Sharia-compliant insurance, or takaful, is set to grow in Turkey, with its predominantly Muslim population showing increasing interest in Islamic finance products and the government keen to support their growth.
Insurance of any kind can be a hard sell in Turkey, with the population generally averse to insurance cover and penetration levels as low as 1.4%, according to some estimates.
Takaful also has a minimal profile in the Turkish market at present. The two firms that offer Islamic insurance products, Neova Sigorta and Asya Emeklilik, account for less than 0.5% of the insurance sector’s assets, which stood at an overall TL24.2bn ($10.9bn) in 2013, according to official data.

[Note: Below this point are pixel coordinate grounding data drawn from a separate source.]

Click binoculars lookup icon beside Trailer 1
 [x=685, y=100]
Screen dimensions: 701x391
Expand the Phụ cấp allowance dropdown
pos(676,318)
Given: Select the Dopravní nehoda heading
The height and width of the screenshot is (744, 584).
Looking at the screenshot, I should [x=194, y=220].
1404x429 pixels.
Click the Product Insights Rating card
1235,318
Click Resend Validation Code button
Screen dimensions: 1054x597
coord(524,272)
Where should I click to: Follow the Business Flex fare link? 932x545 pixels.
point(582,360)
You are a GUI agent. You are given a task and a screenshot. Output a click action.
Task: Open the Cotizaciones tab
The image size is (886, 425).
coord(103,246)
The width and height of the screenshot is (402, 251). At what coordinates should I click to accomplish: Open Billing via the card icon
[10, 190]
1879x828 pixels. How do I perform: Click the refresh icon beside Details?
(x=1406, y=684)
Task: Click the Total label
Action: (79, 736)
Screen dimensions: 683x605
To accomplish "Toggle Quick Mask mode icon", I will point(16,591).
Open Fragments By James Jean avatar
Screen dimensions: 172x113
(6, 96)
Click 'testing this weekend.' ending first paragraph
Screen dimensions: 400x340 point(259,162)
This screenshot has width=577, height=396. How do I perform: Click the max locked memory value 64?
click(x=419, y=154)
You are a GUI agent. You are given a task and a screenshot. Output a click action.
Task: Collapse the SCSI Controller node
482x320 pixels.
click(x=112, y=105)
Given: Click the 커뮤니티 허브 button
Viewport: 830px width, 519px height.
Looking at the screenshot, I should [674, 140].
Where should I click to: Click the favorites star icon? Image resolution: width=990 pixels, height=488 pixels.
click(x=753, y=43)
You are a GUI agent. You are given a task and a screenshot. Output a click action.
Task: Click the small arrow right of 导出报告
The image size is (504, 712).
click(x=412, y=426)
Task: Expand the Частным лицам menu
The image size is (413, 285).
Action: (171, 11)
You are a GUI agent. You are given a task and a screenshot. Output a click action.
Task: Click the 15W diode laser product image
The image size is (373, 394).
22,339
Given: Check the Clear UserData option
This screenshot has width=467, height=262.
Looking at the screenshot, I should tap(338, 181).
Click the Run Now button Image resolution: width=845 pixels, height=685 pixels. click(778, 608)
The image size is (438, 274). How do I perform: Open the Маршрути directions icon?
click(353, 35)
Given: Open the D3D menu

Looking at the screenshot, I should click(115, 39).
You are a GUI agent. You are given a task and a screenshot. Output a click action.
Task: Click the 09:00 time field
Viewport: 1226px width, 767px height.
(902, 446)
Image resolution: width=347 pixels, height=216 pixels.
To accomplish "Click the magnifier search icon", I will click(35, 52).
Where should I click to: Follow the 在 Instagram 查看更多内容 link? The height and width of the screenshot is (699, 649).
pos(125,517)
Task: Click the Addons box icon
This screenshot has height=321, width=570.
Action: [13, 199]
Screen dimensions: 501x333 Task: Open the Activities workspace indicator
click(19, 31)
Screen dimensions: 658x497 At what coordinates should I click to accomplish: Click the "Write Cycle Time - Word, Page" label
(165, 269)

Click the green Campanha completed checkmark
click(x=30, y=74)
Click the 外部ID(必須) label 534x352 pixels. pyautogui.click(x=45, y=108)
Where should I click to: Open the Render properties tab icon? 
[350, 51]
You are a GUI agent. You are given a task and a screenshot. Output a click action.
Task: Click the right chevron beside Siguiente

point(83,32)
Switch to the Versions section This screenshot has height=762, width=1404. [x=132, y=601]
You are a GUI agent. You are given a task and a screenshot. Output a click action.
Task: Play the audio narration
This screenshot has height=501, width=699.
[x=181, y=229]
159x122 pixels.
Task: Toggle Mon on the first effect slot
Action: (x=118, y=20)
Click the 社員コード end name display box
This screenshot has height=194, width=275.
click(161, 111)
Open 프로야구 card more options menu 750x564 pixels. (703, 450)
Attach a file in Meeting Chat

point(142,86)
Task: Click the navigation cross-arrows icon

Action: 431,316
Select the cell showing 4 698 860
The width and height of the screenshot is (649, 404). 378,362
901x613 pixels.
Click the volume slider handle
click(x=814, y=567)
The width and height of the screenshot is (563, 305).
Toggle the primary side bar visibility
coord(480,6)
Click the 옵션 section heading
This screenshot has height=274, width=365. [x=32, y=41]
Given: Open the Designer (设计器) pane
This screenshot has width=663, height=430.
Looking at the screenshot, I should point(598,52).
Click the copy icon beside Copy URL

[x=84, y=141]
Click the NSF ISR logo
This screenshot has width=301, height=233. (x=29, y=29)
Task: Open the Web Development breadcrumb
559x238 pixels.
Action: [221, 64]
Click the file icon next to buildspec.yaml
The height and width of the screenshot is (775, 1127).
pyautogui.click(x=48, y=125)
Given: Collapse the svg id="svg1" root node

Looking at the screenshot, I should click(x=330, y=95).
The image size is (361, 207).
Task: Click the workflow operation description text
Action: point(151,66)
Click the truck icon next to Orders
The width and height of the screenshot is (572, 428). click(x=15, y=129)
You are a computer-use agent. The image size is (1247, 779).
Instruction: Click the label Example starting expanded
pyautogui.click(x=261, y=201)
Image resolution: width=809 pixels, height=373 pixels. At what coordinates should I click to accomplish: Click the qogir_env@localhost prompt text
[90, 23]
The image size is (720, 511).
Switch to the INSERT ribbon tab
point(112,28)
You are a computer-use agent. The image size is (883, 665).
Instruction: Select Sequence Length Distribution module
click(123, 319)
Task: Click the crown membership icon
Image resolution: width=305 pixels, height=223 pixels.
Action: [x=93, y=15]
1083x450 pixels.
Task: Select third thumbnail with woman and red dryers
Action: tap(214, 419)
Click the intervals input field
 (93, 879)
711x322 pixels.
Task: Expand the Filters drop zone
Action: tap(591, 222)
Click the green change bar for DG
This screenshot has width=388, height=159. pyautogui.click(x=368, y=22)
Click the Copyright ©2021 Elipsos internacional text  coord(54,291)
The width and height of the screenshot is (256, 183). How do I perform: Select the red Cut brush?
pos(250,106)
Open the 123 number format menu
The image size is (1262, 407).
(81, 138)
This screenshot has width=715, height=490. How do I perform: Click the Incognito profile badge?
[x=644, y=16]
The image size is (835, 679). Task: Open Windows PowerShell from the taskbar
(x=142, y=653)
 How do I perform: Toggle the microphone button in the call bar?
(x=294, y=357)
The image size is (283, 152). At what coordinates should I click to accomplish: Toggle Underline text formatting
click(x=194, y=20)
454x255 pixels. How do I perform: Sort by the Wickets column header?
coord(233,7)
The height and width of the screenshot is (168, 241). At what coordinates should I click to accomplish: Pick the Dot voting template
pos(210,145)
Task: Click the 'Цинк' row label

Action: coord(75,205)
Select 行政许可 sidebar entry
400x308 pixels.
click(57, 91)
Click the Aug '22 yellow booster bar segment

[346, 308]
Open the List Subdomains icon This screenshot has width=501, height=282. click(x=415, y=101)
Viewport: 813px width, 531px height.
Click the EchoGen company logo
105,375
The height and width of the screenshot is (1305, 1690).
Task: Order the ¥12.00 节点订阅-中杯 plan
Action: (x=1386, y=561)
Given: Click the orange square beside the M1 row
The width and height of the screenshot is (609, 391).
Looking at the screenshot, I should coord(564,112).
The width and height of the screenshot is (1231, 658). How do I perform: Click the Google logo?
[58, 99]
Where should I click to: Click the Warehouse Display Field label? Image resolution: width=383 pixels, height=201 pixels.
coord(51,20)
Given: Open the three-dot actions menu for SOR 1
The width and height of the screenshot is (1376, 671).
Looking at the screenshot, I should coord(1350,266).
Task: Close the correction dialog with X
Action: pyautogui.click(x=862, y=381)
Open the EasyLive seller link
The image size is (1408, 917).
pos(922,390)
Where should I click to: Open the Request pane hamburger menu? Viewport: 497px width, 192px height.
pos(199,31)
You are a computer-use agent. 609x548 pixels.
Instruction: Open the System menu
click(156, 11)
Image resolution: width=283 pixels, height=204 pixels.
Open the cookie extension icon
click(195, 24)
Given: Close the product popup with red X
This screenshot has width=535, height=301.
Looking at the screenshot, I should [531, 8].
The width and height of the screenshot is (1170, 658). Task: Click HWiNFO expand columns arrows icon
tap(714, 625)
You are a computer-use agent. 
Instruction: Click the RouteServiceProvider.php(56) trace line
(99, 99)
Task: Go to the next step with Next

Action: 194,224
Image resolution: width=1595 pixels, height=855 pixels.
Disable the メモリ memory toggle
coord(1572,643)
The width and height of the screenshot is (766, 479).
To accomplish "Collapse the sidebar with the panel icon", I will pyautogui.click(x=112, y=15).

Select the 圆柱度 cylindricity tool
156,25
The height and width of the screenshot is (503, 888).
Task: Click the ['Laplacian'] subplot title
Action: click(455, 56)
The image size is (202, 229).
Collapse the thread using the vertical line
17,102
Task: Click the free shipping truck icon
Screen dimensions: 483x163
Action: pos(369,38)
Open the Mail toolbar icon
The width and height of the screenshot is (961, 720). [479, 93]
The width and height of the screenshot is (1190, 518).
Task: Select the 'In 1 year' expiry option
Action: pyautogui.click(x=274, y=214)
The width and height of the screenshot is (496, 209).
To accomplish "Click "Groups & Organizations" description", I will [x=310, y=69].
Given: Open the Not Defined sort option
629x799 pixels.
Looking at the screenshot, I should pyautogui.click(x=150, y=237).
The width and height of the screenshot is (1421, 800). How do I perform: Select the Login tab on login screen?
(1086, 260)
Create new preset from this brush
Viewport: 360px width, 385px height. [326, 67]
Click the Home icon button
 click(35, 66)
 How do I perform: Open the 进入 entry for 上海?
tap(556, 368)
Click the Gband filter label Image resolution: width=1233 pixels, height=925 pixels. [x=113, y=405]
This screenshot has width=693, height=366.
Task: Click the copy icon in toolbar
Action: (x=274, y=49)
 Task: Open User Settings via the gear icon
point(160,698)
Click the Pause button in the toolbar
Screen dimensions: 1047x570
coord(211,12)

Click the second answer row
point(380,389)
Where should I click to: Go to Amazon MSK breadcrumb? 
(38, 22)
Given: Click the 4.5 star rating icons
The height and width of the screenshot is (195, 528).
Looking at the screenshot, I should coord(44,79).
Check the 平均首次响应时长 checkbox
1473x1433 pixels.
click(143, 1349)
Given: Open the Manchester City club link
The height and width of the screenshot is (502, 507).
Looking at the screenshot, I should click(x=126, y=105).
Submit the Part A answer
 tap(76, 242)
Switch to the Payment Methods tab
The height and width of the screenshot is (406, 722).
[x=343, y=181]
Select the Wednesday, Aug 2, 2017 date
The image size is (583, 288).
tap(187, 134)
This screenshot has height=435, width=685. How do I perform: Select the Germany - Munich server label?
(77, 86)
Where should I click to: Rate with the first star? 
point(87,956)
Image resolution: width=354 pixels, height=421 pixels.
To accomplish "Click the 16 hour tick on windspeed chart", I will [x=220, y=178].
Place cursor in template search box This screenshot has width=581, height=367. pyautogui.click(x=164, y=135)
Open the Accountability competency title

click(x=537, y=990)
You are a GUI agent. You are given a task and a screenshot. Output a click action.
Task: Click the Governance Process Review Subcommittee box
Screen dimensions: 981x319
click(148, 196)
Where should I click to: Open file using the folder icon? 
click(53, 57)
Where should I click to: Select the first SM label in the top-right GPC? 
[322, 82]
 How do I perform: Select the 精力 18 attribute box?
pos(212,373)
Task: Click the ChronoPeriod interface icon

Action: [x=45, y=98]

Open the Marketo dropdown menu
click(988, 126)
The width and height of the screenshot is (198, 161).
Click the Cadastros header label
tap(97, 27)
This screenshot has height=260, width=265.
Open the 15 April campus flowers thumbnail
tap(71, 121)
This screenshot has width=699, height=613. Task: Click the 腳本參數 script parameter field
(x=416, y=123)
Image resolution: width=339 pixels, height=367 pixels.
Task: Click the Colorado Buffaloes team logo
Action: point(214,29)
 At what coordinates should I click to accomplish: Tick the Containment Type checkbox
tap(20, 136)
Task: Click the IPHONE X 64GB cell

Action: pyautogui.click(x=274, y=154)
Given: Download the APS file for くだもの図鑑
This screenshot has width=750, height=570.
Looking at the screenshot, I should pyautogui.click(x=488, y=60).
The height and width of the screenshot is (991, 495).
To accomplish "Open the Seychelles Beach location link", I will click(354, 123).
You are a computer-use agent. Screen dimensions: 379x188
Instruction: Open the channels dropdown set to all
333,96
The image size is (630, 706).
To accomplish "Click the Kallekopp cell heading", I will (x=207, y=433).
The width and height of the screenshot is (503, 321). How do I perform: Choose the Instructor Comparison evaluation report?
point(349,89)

However, the increasing success of Islamic banks could point to a market opening for takaful underwriters. Turkey’s four functioning Islamic banks, known as participation banks because of political sensitivities in the constitutionally secular country, have posted strong asset growth since 2005, with their holdings now accounting for around 5% of the $811bn assets held by the banking sector in August.
Consultancy firm Ernst & Young (E&Y) has identified Turkey as a new market for sharia-compliant insurance. In the “Global Takaful Insights 2014” report, released in September, Turkey’s takaful market dynamics were noted as gaining traction thanks to the establishment of more participation banks, adding to the four already in operation.
With the government having announced plans to launch three state-owned Islamic banks as subsidiaries of the state-run conventional banks, Ziraat Bank, Halkbank and VakıfBank, by the end of 2015, greater depth will be added to the Islamic financial sector. This in turn will encourage new entrants as well as a broadening of the product base to include takaful options. The E&Y report added that the government intends to give the sector longer-term backing. “The Turkish government’s aim to triple the share of Islamic banking assets in the country by 2023 with the help of state-owned participation banks and incoming players will help support the gradual growth of Turkey’s takaful industry.”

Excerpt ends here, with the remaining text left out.